With such severe plastic contamination, the government were demanded to take some serious action. After years of empty promises, eventually in 2017 the government of Kenya passed the law to ban any consumption of single-use plastic.
The initial issue of plastic ban was powerful enough to force 80% of its population to stop using plastic bags. It also encouraged the people to find alternatives to plastic bags. “It is good progress if what we see around is anything to go by,” said WWF Kenya’s policy and research manager, Nancy Githaiga.
Previously, driving from Nairobi to a place like the Masai Mara you would see plastic bags hanging from trees like flowers after being blown away and getting stuck. We don’t see them anymore,” Githaiga continued.

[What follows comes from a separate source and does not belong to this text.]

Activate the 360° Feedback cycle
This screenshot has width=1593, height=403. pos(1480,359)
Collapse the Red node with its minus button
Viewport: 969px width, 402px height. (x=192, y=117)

But don’t you know that Kenya’s effort to eliminate plastic was ruthless, and pretty strict just like we have mentioned above? Selling or producing single-use plastic would expose you to the threat of imprisonment for up to 4 years, or if you have enough money you can pay up to $40,000.

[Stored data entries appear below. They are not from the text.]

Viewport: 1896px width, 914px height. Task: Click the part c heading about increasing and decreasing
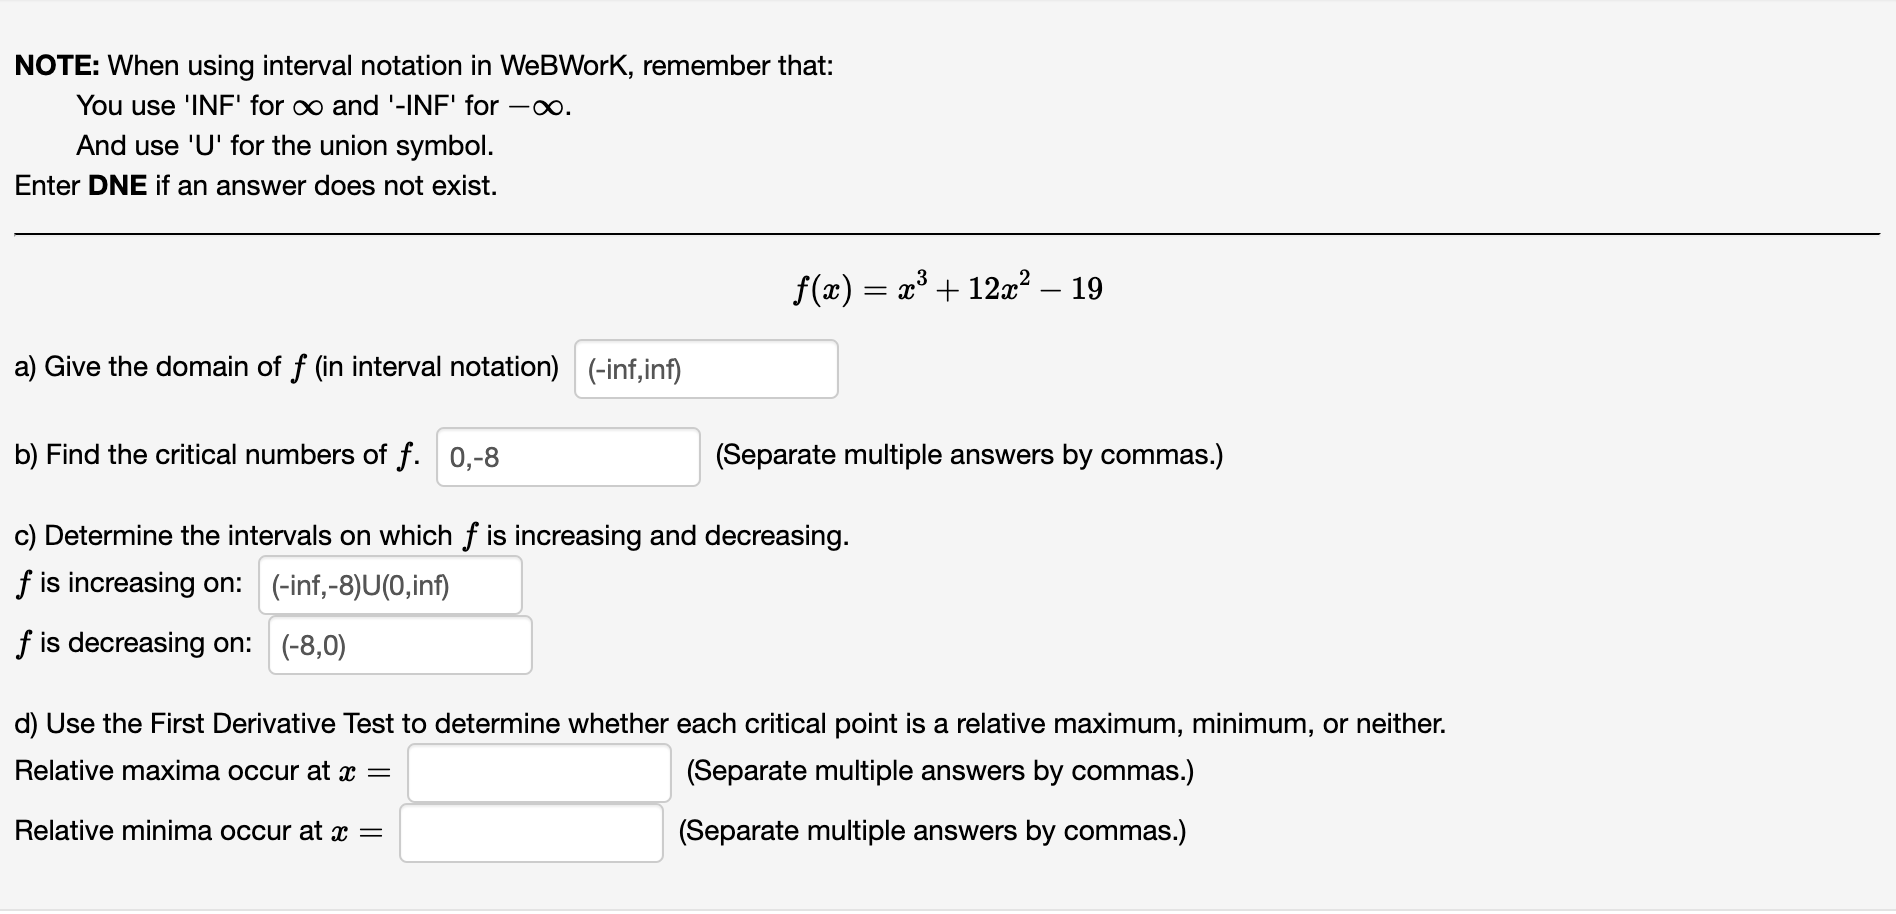coord(430,535)
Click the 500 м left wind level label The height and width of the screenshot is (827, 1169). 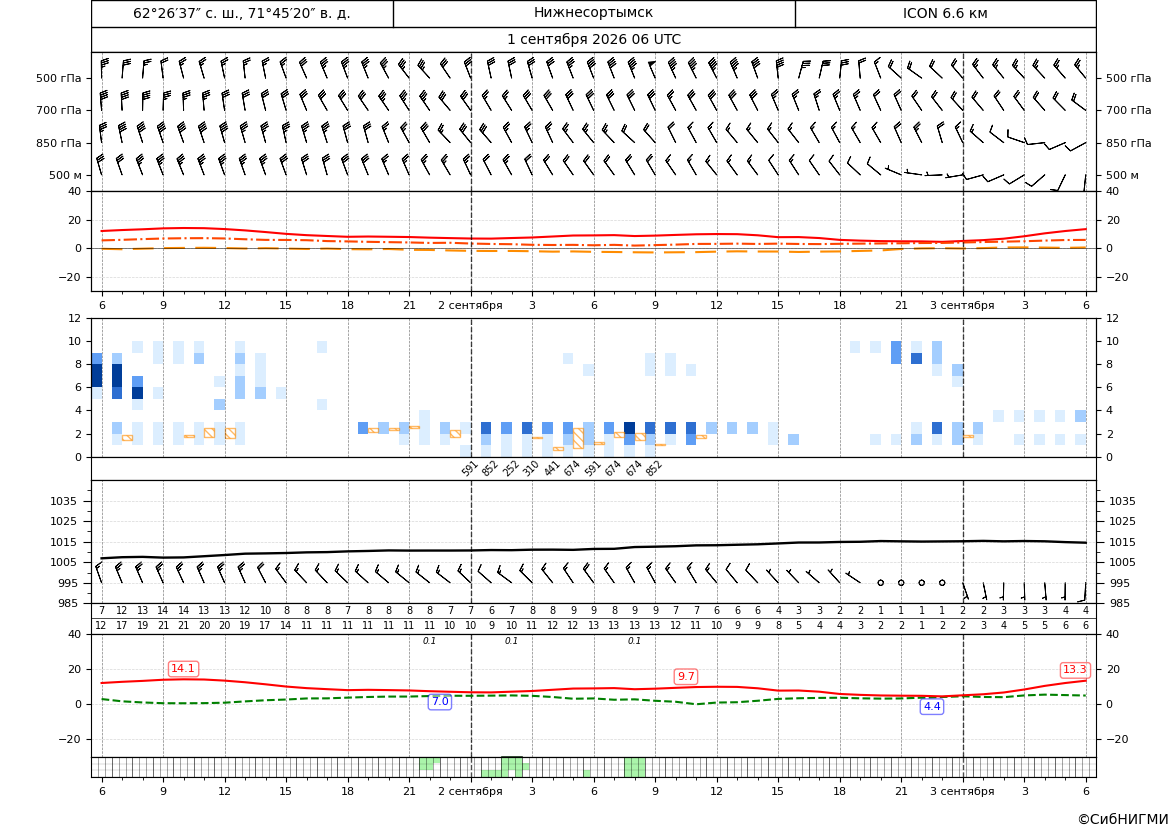[66, 176]
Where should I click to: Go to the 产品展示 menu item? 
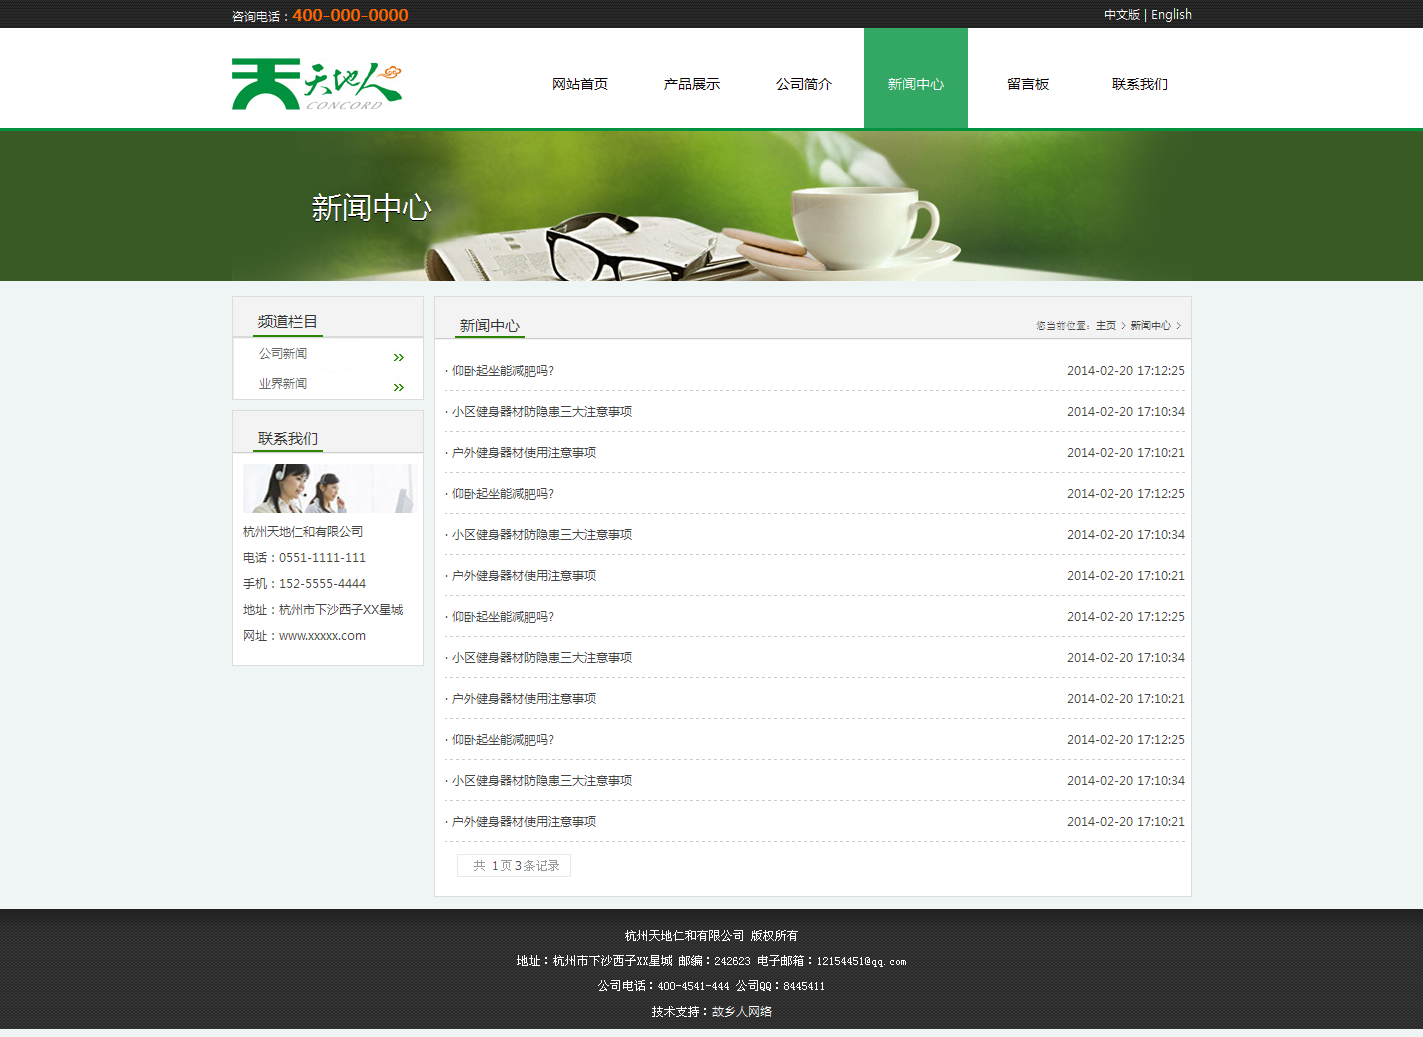[x=692, y=84]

Furthermore, even just carrying plastic bag will expose you to a fine of more than $500 or spending up to a year in jail. By August 2019, at least 300 people have been handed out fines between $500 to $1,500 because of breaking the ‘plastic’ law, while many others were jailed.

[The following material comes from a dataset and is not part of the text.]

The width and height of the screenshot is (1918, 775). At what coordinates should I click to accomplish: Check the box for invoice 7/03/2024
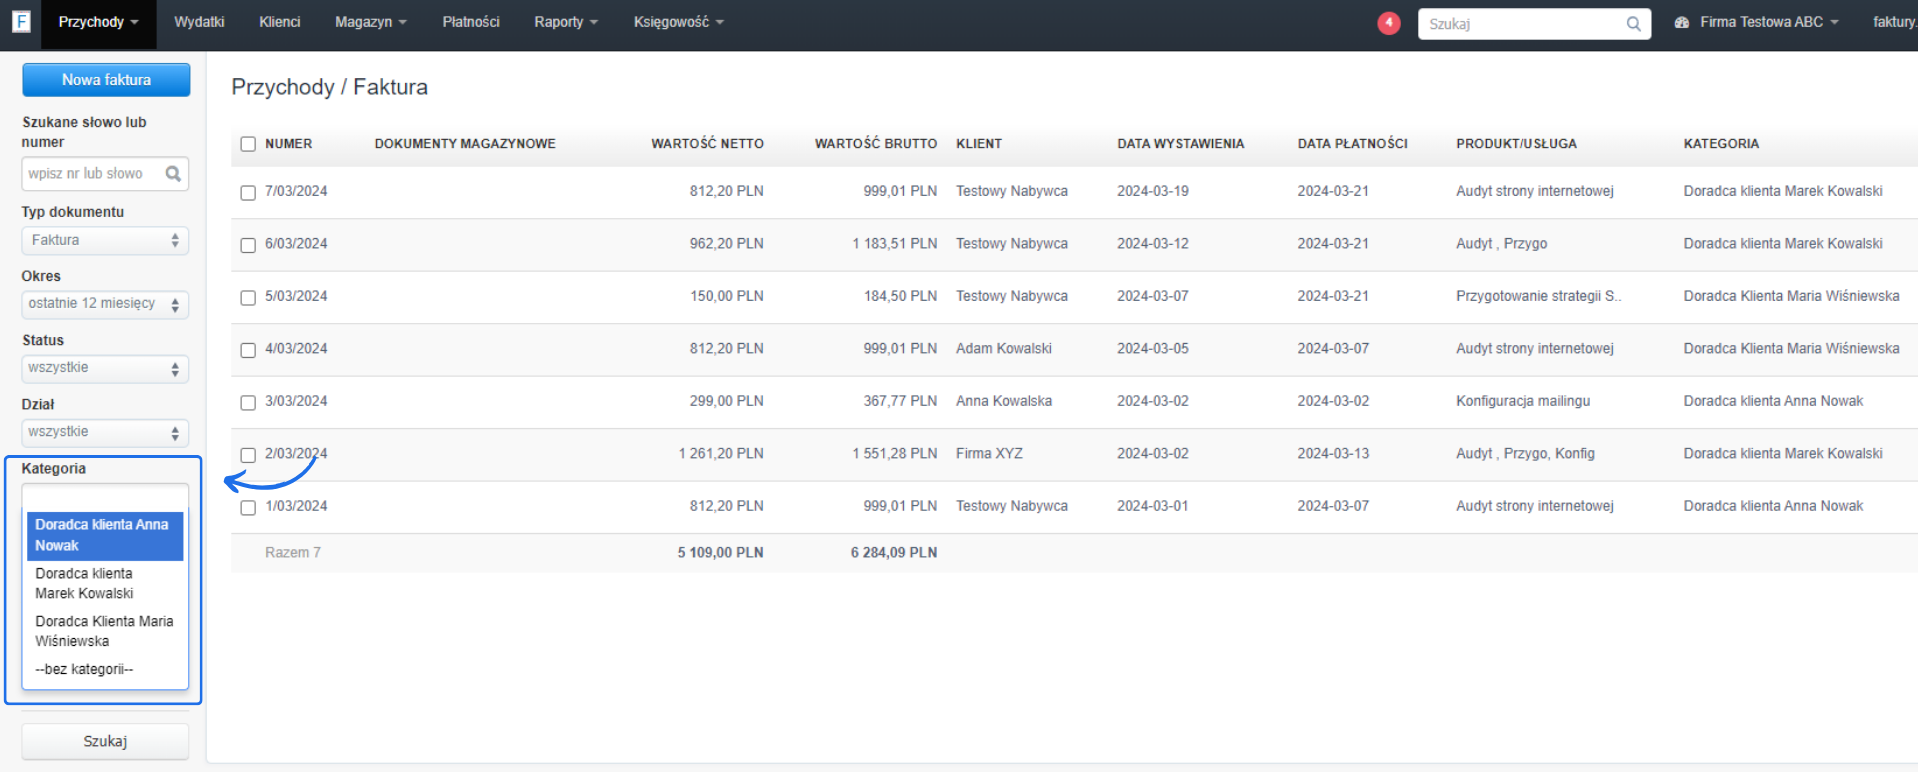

“It is at the discretion of the courts to decide what penalty they will give. The judge has the discretion depending on the case,” Mamo Mamo, acting director general of Nema, explained about the condition in an interview with BBC.
If you have to face up to $500 for just bringing plastic bag, would you still carry it around? Logically, we would not do such stupid thing, wouldn’t we? Well, sometimes we cannot base our assumption only on our logics.
Implementing such strict law didn’t mean that the country could finally solve its plastic problem. An investigation was conducted because even after banning the production and distribution of plastic bag, some people still could get it.
Where did they get it from? How could the banned item still exist in Kenya even after the factories responsible for producing and distributing it were forced to shut down? Apparently, plastic bags were smuggled into the country from neighboring countries like Uganda, and Somalia.
Cross-border exchange between Kenya and its 5 neighboring countries most likely become the mouse hole for illegal plastic exchange too. A report from UN Environment Programme stated that just steps across the border of Kenya, plastic bags were ubiquitous.
“There should be a regional approach among the East African community to banning plastic bags. To ensure that all countries partake in and enforce the law,” said John Baraza Wangwe, the environmental minister of Kakamega county, Uganda.
New Problem For Kenya
Plastic smuggling is not the only problem that the country is facing. There is another new problem recently discovered by the government. This time, they have to deal with plastic bag’s alternative called polypropylene.
Polypropylene is a type of plastic that can be recycled far easier compared to conventional plastic bag. Bags made of this material became a trend after the initial ban of plastic bag. The trend apparently led to something bad.
Nema found that polypropylene bag manufacturers started to reduce the quality of their products by increasing the polythene content. With this addition of polythene in their bags, the recyclability of the products decreases significantly.
“The single usage of these bags will eventually lead to heavy environmental consequences due to poor disposal practices currently being experienced in the country coupled with the lack of requisite infrastructure to sustainably manage these bags,” Nema explained in a statement regarding this problem.
So, what can we get here? The extremely strict law of plastic usage in Kenya indeed has decreased the existence of single-use plastic significantly (around 80%). However, there are still some potholes that need to be fixed here and there. The government cannot work alone, and people’s support is needed.